_Data extracts_

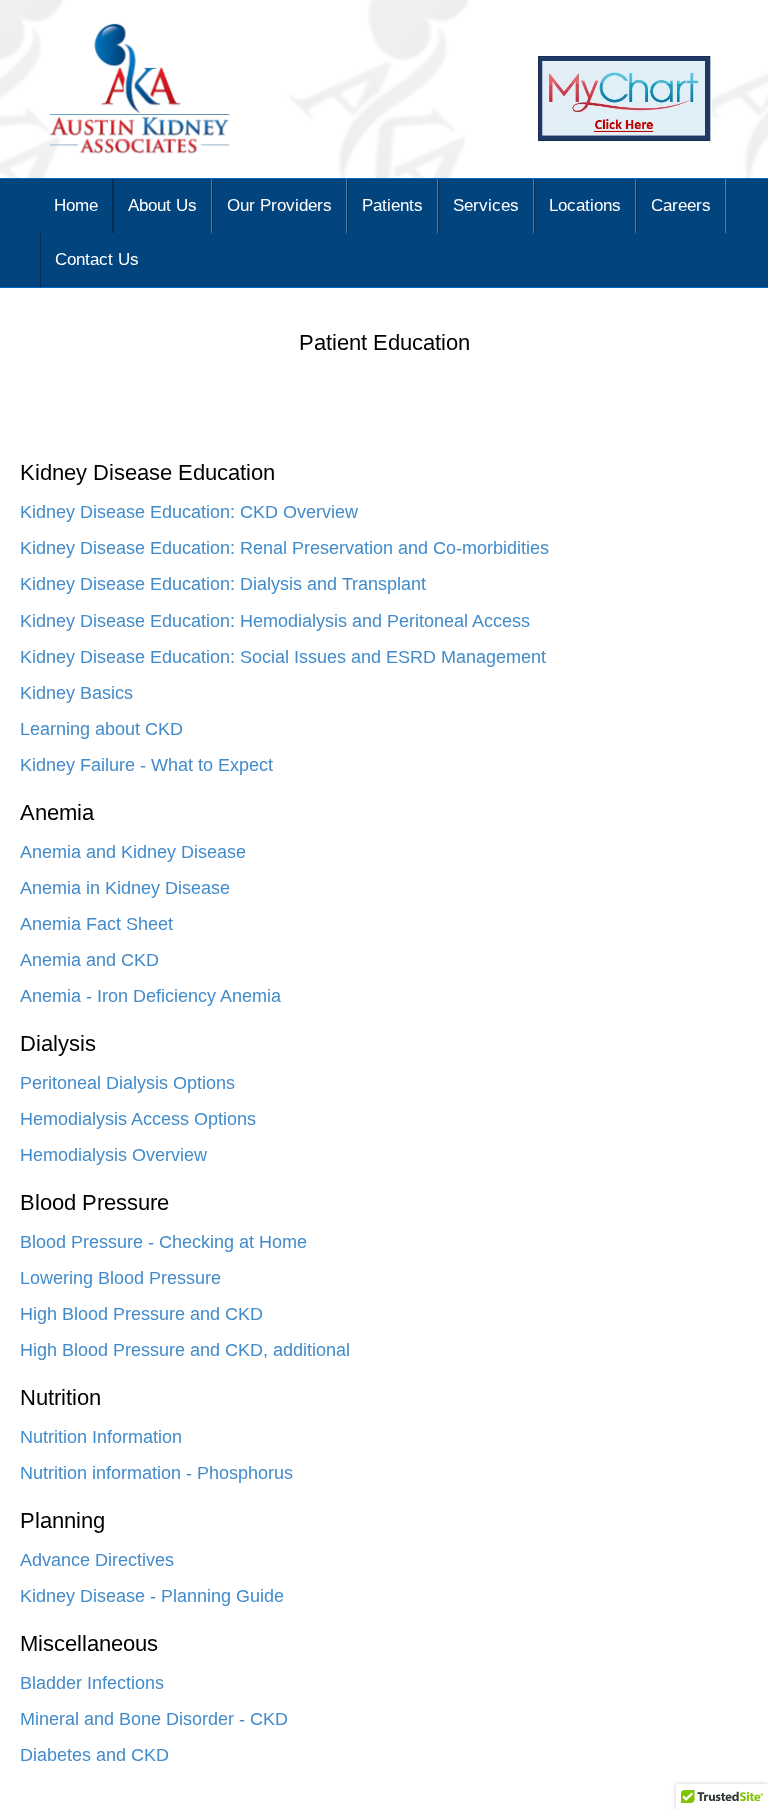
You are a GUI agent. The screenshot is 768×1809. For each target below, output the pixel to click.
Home (76, 205)
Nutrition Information (101, 1437)
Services (486, 205)
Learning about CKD (101, 729)
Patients (392, 205)
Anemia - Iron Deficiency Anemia (150, 996)
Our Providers (279, 205)
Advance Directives (97, 1560)
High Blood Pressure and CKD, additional (185, 1350)
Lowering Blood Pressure (120, 1278)
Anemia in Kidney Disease (125, 888)
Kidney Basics (76, 693)
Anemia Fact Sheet (96, 924)
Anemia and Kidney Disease (133, 852)
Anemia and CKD (89, 960)
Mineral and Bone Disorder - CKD (154, 1719)
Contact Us (97, 259)
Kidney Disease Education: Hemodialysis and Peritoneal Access (275, 621)
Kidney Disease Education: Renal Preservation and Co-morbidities (284, 548)
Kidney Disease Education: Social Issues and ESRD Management (283, 657)
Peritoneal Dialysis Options (127, 1083)
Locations (585, 205)
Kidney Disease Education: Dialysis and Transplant (223, 584)
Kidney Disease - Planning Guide (152, 1596)
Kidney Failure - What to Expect (146, 765)
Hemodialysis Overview (113, 1155)
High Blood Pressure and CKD (141, 1314)
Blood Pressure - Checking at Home (163, 1242)
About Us (162, 205)
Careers (681, 205)
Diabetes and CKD (94, 1755)
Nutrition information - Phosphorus (156, 1473)
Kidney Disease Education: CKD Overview (189, 512)
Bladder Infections (92, 1683)
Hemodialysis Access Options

_Assignment_
From the very first line of the listing above through the line that holds "Contact Us (97, 259)", write out each line exactly as it stands, leaving pictures out.

_Response area_
You are a GUI agent. The screenshot is 768×1809. For each target below, output the pixel to click.
Home (76, 205)
Nutrition Information (101, 1437)
Services (486, 205)
Learning about CKD (101, 729)
Patients (392, 205)
Anemia - Iron Deficiency Anemia (150, 996)
Our Providers (279, 205)
Advance Directives (97, 1560)
High Blood Pressure and CKD, additional (185, 1350)
Lowering Blood Pressure (120, 1278)
Anemia in Kidney Disease (125, 888)
Kidney Basics (76, 693)
Anemia Fact Sheet (96, 924)
Anemia and Kidney Disease (133, 852)
Anemia and CKD (89, 960)
Mineral and Bone Disorder - CKD (154, 1719)
Contact Us (97, 259)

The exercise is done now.